So, we began working our way through the Unity training material to quickly absorb terminology, processes, and requirements for developing different kinds of Unity applications. They focused on areas that relate to the application we need to develop. This opened a can of worms.
We launched a conversation about how to provide a service to synchronize the HoloLens virtual space of multiple users who share the same physical space. This is interesting because we have no idea what HoloLens will do, what hardware it will contain, or how it will communicate with Unity. So, a refresher of the basics was in order:
- HoloLens can map the surrounding environment and create a tessellated mesh of it.
- HoloLens can apply movement and physics to objects without a user specifically coding for these things.

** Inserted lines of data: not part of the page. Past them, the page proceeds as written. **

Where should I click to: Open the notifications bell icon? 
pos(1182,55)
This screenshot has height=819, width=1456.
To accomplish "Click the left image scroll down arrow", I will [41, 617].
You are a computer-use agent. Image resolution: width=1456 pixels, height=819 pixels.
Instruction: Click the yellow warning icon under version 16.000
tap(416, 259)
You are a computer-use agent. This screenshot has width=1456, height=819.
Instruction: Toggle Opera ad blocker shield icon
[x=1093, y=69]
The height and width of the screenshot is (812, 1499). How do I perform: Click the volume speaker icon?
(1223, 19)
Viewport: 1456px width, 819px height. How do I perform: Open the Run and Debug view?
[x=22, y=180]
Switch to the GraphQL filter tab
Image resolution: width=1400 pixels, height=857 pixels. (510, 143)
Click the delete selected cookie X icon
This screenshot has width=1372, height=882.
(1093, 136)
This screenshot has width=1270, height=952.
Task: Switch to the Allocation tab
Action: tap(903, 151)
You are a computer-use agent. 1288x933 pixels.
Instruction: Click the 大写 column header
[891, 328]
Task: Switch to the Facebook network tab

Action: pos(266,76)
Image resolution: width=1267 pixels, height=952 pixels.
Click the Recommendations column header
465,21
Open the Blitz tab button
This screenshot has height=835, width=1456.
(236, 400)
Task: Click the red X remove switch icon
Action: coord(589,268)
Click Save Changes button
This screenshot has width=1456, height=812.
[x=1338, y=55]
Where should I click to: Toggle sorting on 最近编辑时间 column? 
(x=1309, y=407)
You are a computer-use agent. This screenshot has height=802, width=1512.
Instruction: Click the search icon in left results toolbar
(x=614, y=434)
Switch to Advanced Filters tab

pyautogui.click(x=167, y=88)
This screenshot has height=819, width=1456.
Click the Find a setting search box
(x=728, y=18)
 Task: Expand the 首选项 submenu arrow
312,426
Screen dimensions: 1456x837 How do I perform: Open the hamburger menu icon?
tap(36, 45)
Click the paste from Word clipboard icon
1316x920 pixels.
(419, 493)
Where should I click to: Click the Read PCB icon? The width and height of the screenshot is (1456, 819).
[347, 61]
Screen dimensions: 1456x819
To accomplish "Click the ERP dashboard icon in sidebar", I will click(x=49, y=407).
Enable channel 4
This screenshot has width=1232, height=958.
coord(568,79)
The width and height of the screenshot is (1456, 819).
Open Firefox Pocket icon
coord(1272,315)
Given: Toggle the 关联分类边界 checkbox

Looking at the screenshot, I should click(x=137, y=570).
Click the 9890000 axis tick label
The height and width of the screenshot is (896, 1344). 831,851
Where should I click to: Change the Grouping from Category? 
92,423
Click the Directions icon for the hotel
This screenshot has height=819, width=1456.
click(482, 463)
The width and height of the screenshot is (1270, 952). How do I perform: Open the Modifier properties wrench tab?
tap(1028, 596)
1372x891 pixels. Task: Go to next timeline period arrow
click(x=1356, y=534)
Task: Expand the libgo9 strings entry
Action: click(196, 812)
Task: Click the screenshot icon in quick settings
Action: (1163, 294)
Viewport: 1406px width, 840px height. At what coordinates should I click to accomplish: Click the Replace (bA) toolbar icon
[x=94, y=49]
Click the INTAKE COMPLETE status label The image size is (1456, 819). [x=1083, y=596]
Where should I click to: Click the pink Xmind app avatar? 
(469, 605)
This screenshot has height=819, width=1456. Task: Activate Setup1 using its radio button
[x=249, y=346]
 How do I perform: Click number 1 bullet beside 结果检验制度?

How HoloLens achieves the interaction between virtual objects and the physical environment matters. The approach used by HoloLens may help or hinder the development of a solution that provides persistence and sharing capability. If an application can access a map of the surrounding environment and the placement of objects then that information can be saved. If a map cannot be accessed, then the function of persistence may be impossible to deliver.
This lead us to the next topic of discussion: Creating a universal script for positioning objects. When an object is in a Unity Scene running on HoloLens, can the user automatically move, rotate and scale the object using functions provided by the HoloLens SKD, or is a developer supplied script still required? At this point we just don’t know. In this case, we made the decision that a “universal” script should be developed that will be assigned to every object in Unity. This way we can guarantee that users will have these abilities.
So grows the list of functions the application must provide.